If I could describe an open wound of grief lingering from the pandemic, it would be the heartache shared within many families, along with difficult personal decisions made regarding the arrangements on behalf of our loved ones during the exilic period of the pandemic. A few weeks ago, June 3rd, marked one year of my experience. I have much heartache and regret of not being able to see my mother in her last days or to be with her when she died. I simply missed out on all the natural responses when death comes to a home. The ritual and consoling words of a funeral and burial, along with all the things you think about in advance when that time eventually arrives. And so, when the day of her death eventually came, nothing of what I had ever imagined regarding her death and bereavement experience was able to unfold. The experience still looms as being empty, a “missing piece,” as if there were no end to a movie. As cold weather arrived and the pandemic continued to manifest itself toward a holiday “surge,” making a decision not to celebrate Thanksgiving and Christmas with family compounded and lengthened the lack of a consoling touch. However, there was one small morsel of consolation. Using my mother’s fruit cake recipe, my sister baked her fruit cake, leaving a few slices on her front porch for me to pick-up as “take out.” I received that spirit of consolation as a gift from the Divine. Having an opportunity to taste ingredients from mom’s recipe provided a sense of solace. In a profound yet subtle way, it gave me a new understanding of the mystery of communion. An experience of taking something into your body, an element you hold from a beloved memory of spirit so inextricably woven into your life. In our consolation toward each other, my sister and I were not able to share a hug with each other until a few weeks ago. Moments of consolation with her, are now occurring in bits and pieces.
And certainly, I missed the hugs and embraces from the people who knew my mother. Members from her church, long-time family friends and my cousins. I also yearned, for what I know would have been the consolation of warm hugs and embraces from our Chestnut community, shared with me either around the office, in the hallways, out in the parking lot, around the coffee pot, or after a Sunday morning worship service. Looking back, I sincerely believe, the lack of any physical touch toward an expression of consolation during such grief, added much disarray toward a normal grieving process. Something remains missing from not having been able to experience the natural sense of touch and expression of support. I remain ever grateful for the expressions of outreach and care from cards, telephone calls and notes from our Stephen Ministry.
Undoubtedly, many stories and lessons learned from the COVID-19 pandemic will eventually unfold. What will be said throughout our congregational history of who and what we lost during our fifteen-month exile of 2020-2021 remains for us to share and interpret. Meanwhile, Christ like gentleness, kindness and grace will carry us a long way. And all shall be well, if we listen to the voices of our deceased loved ones and friends who sat in the pews with us each Sunday, before evening came to take them home. In the spirit of Christ’s resurrection, they do remain with us, even if their seat in the pew is empty.

The data:
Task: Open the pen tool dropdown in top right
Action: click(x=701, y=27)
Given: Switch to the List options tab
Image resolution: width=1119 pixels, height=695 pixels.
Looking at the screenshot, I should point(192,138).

---

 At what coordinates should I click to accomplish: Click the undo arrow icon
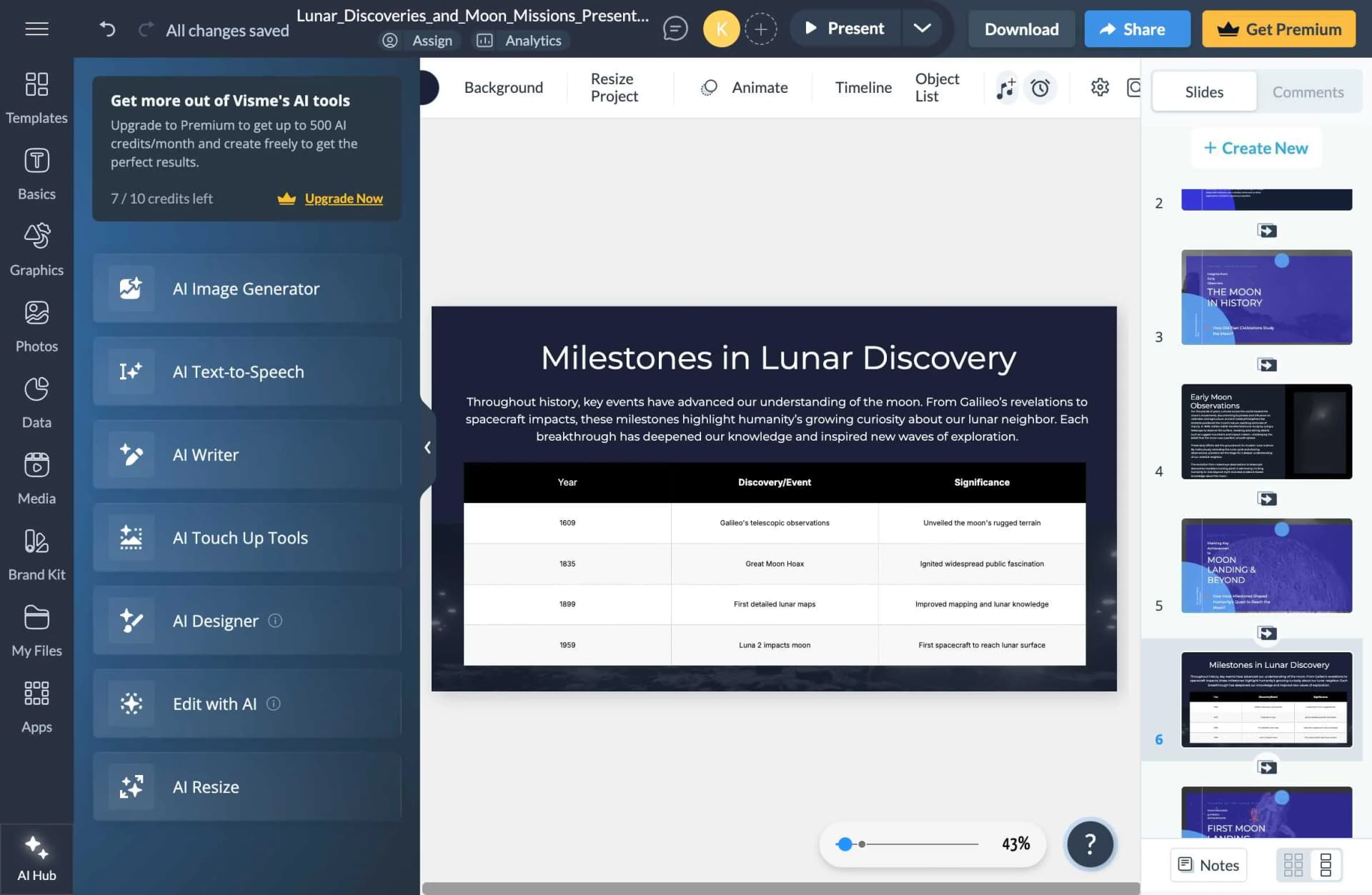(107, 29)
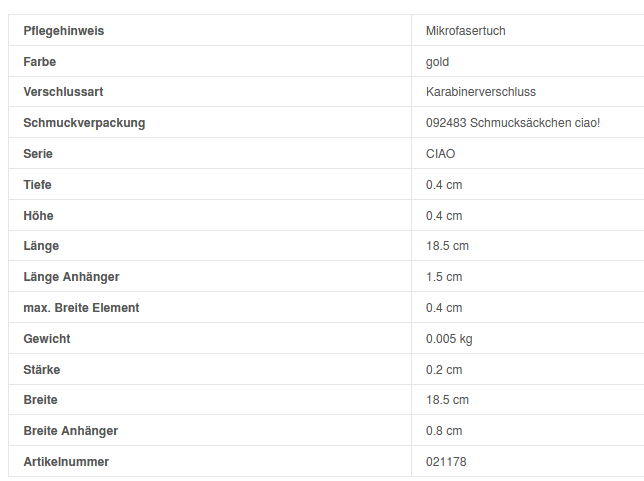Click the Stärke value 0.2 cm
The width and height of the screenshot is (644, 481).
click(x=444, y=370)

Task instructions:
A. Translate this sentence from the reflection on pandemic grief into Spanish: "I received that spirit of consolation as a gift from the Divine."
B. Answer these questions using the reflection on pandemic grief.
(i) Whose recipe did the sister use when she baked the fruit cake?
(ii) Which ministry sent the cards, telephone calls and notes that the writer remains grateful for?
(iii) How long was the congregation's exile, and in which years did it take place?

Outputs in order:
A. Recibí ese espíritu de consuelo como un regalo de lo Divino.

B.
(i) The mother's recipe.
(ii) The Stephen Ministry.
(iii) It lasted fifteen months, in 2020-2021.